■ **Directive**: Copy the lines of the material from the line containing "Image resolution: width=1024" through the end of the material, unchanged and including both ends. Leave the pictures out of your answer.

Text and item location entries
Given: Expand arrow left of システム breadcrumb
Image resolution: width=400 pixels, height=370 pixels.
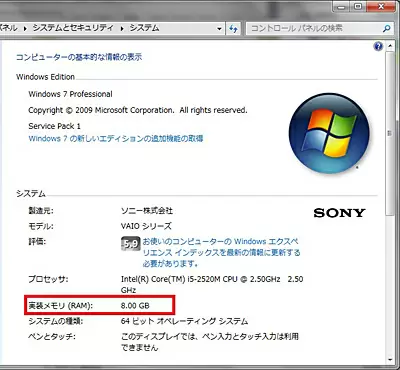Looking at the screenshot, I should click(122, 29).
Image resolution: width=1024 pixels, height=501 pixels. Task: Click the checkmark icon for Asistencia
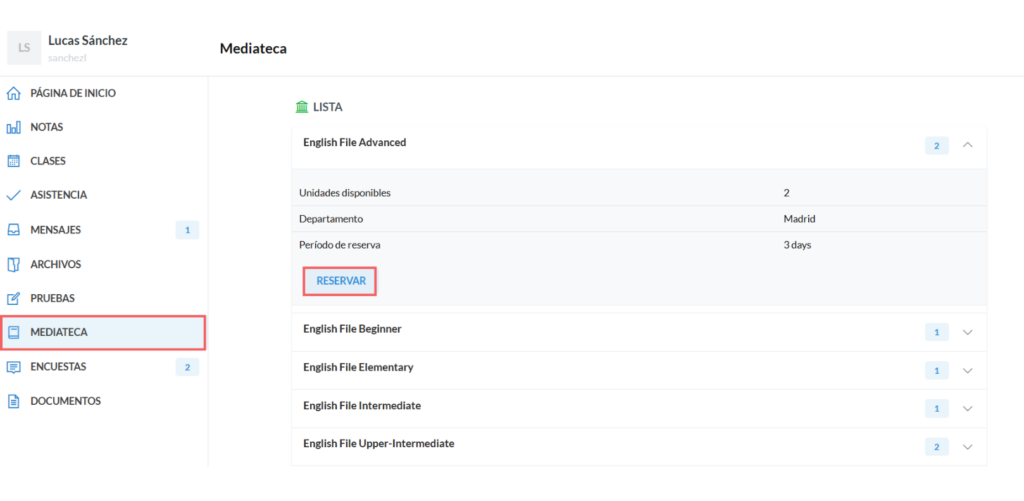coord(14,195)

■ **Exercise answer**:
Image resolution: width=1024 pixels, height=501 pixels. Task: Click the checkmark icon for Asistencia
coord(14,195)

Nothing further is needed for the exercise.